# [TEXT]
━━━━━━━━━━

Data annotation guidelines
Our data samples are single sentences. We split sentences at punctuation marks, hence, they can span over several lines. We annotate the sentences by the number of statements contained in them. The tokens in the sentence are separated by whitespace. A statement only contains full tokens; we don’t split tokens for subtoken annotations. If a sentence spans several lines (as typical for Leichte Sprache), the line breaks are displayed with ‘\newline’. Newlines could help classification models in the future, and thus, they are given as separate tokens but should be ignored during annotation.
The samples are taken from the Hurraki homepage as they are. We do not correct any typos manually. Thus, the samples can contain punctuation or grammatical errors. If the errors are severe, e.g., if two sentences are merged into one due to missing punctuations, these samples are annotated as erroneous.
Determining the number of statements / Statement separation
Ideally, a statement is formed by a Subject-Verb-Object (SVO) combination or additional adjectives or prepositional constructions that could form a separate sentence. Example: Die moderne Sportart heißt: \newline Splashdiving.

━━━━━━━━━━

# [DATA ENTRIES]
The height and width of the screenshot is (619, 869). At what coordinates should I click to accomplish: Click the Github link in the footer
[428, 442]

━━━━━━━━━━

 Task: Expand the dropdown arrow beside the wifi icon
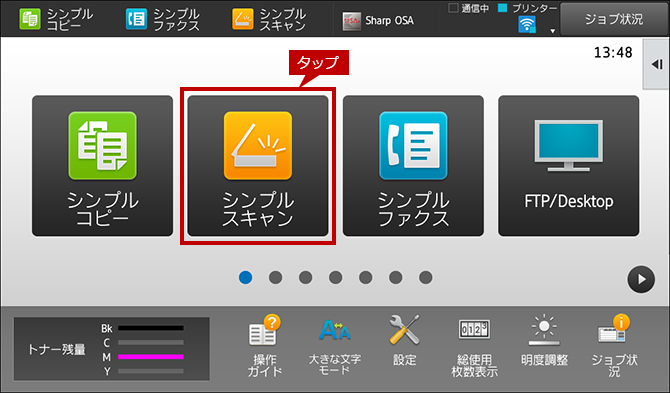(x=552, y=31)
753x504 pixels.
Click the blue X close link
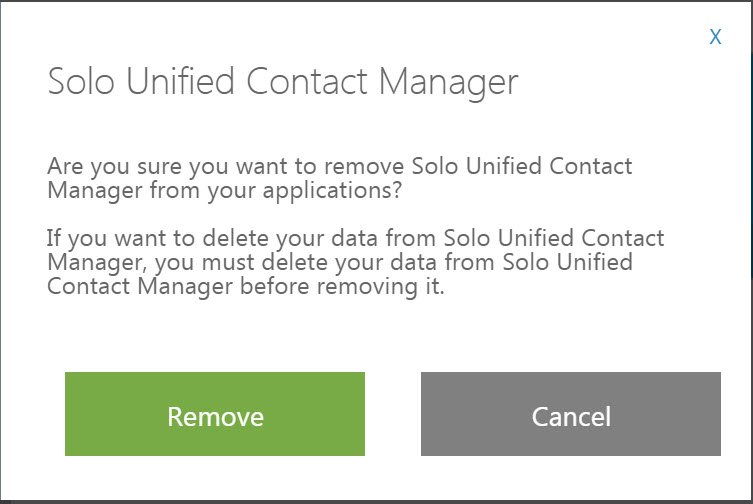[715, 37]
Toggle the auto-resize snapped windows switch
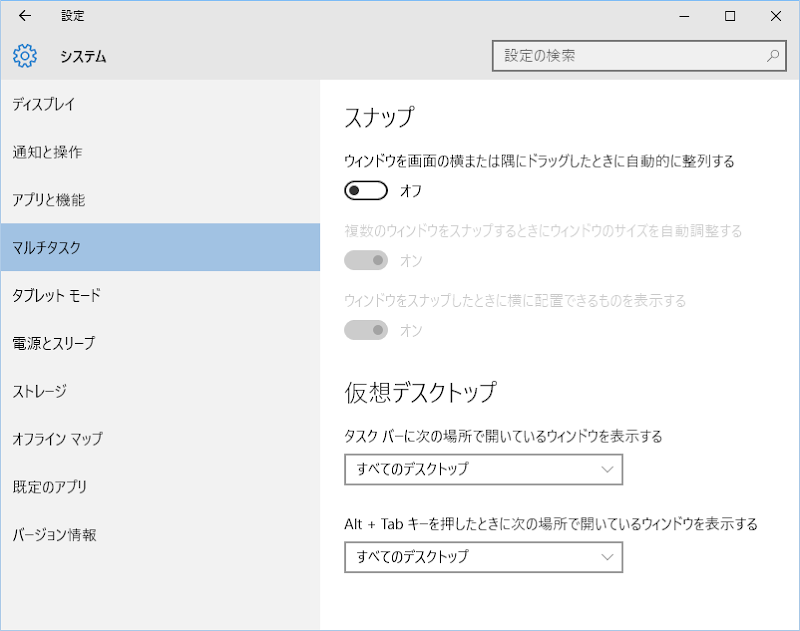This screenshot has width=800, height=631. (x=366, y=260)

━━━━━━━━━━

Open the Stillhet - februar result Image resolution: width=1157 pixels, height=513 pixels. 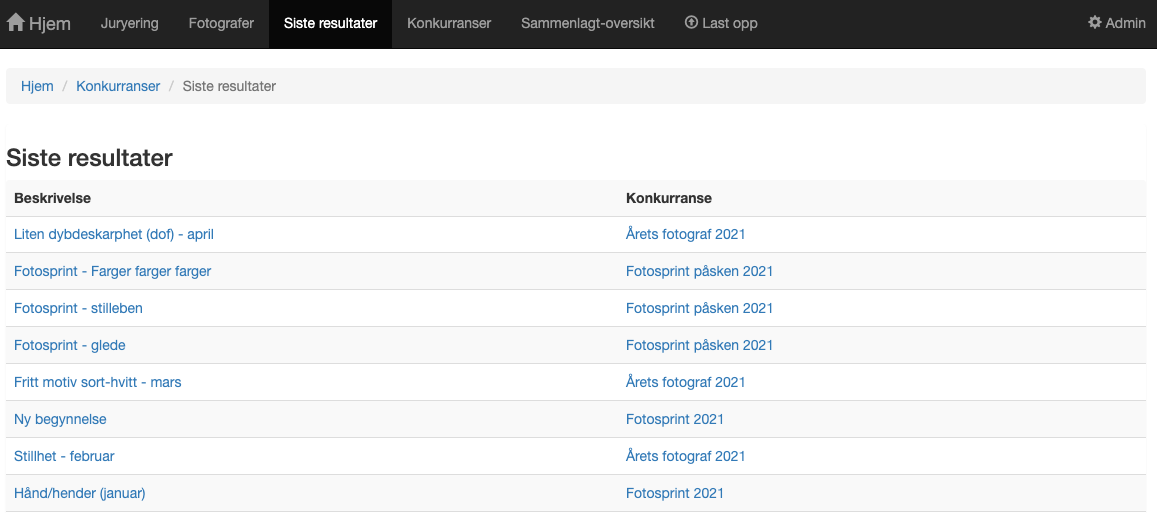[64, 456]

━━━━━━━━━━

# [PROBLEMS TO SOLVE]
[1] In the annotation guidelines, how are line breaks within a sentence displayed?
[2] Translate this sentence from the annotation guidelines into French: "We do not correct any typos manually."
[3] Write the next part of the annotation guidelines, picking up after their final sentence.

# [PER-TASK OUTPUTS]
[1] Line breaks are displayed with ‘\newline’.

[2] Nous ne corrigeons manuellement aucune faute de frappe.

[3]
contains 2 statements, one for the main SVO combination Die Sportart heißt Splashdiving
, and one for the additional adjection moderne
. The sentences don’t have to be in proper SVC order, as subclauses can form a statement without any main clause. As a rule of thumb, one statement contains only one full verb at maximum (yet auxiliary and full verb can be together).
A sentence is split into multiple sentences following these criteria:
1. Separating via conjunctions
Conjunctions are used to connect clauses within a sentence. There are two types of conjunctions:
- Coordinating conjunctions connect two main clauses.
- Subordinating conjunctions connect a main clause with a subordinate clause, emphasizing the main clause more than the subordinate clause.
There are only a few different semantic categories of coordinating conjunctions (see Table 1). In contrast, there are numerous different subordinating conjunctions. They can be divided into time, reason, and condition groups. Some subordinating conjunctions do not fit into any of these groups, though.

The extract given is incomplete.